We share a lot of things with our American neighbours but maintain our own uniqueness at the same time. While we enjoy the same entertainments, drive the same cars and live in similar communities, we remain very different. Generally we like our American neighbours even to the point of referring to them as cousins. While doing so, we take pride in being significantly different in many ways.
We are not Americans with good manners as some in that country have suggested. We are much more than that.
The founding stock of both countries was drawn from the same European source. In both countries they brought with them the skills, values and attitudes they had in their home countries. What is a wonder is how differently each country evolved into nationhood. It is kind of like two siblings who end up leading very different and contrasting lives despite coming from the same family.
The United States of America was born out of revolution with all the attendant violence and bloodshed. Canada was the child of almost endless negotiations endeavouring to accommodate all. Perhaps that was the genesis of the different attitudes we take in dealing with a situation. In America the response may likely be something to the effect of “let’s get this done come hell, high water or hurt feelings”. In Canada the attitude toward a similar problem would be to discuss it, dissect it, listen to everyone and give value to their feelings and try to accommodate all. We usually succeed.
From the foundation of this country of ours we recognized differences and found a way to accommodate those differences. We accepted the fact that there was a significant part of our population from a French tradition. Rather than insisting they integrate into what was basically a British tradition, the founders of our nation found a way to accommodate both. Even after a century and a half, it still works. Not without some problems and frustration, but it still works.

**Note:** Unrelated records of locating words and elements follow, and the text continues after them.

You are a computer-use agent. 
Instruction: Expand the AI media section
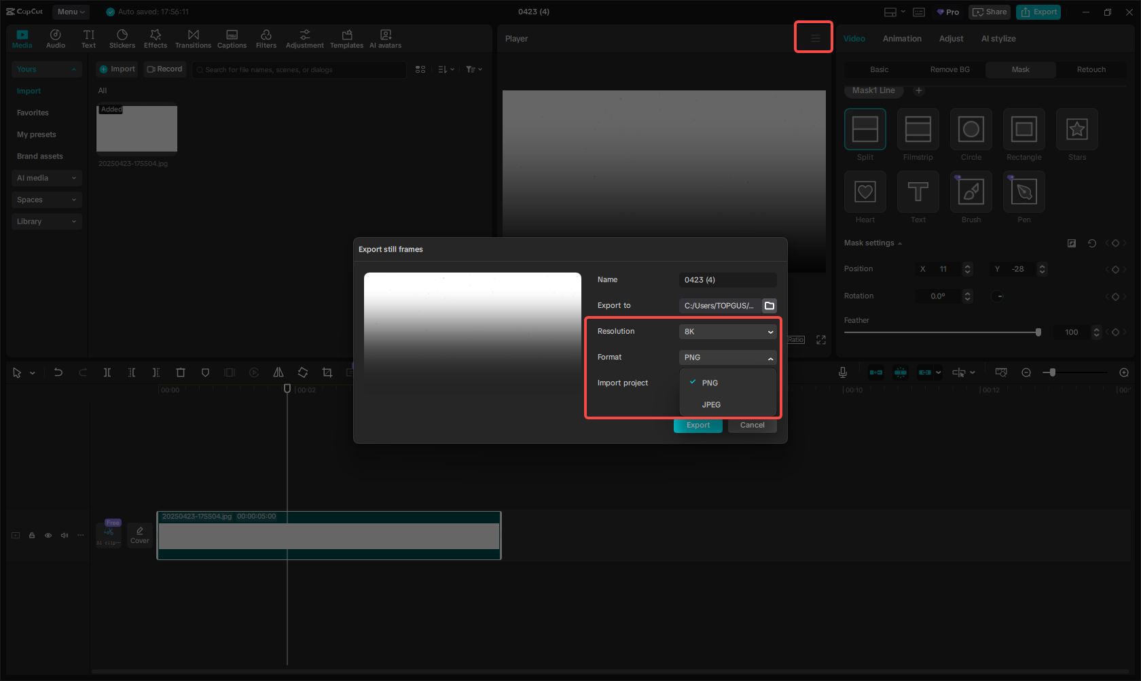point(46,178)
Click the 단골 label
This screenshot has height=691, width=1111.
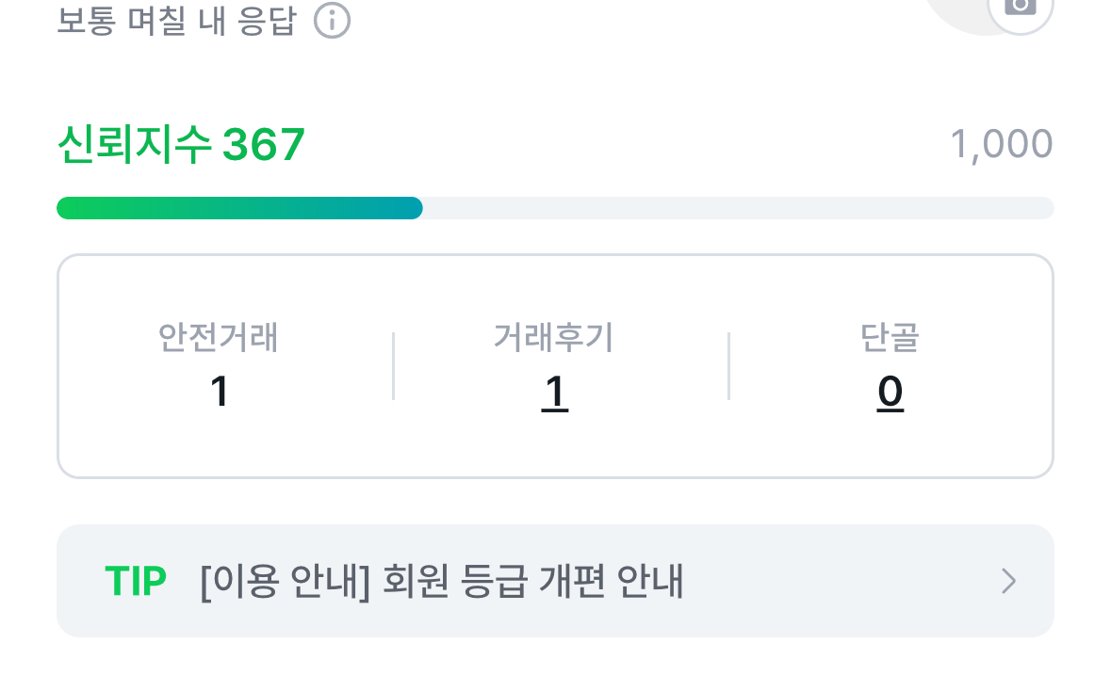tap(890, 337)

That attitude and experience put us in an excellent position to welcome others from many parts of the world. We encouraged them to keep some of their traditions and became a richer society because of it. All citizens are expected to obey the laws but are free to work politically to change those laws they may disagree with. On occasion, they have a better idea and we benefit from that.
We have become a multicultural mosaic. We started with a few tiles and have added many more over the life of the nation. Life is more colourful and diverse because of what others have brought us. Celebrate the differences.
In this city there will be lots of festivities, food and friendships at Fort George Park on July 1. Take the time to come down and enjoy, you may well end up a little richer for the experience.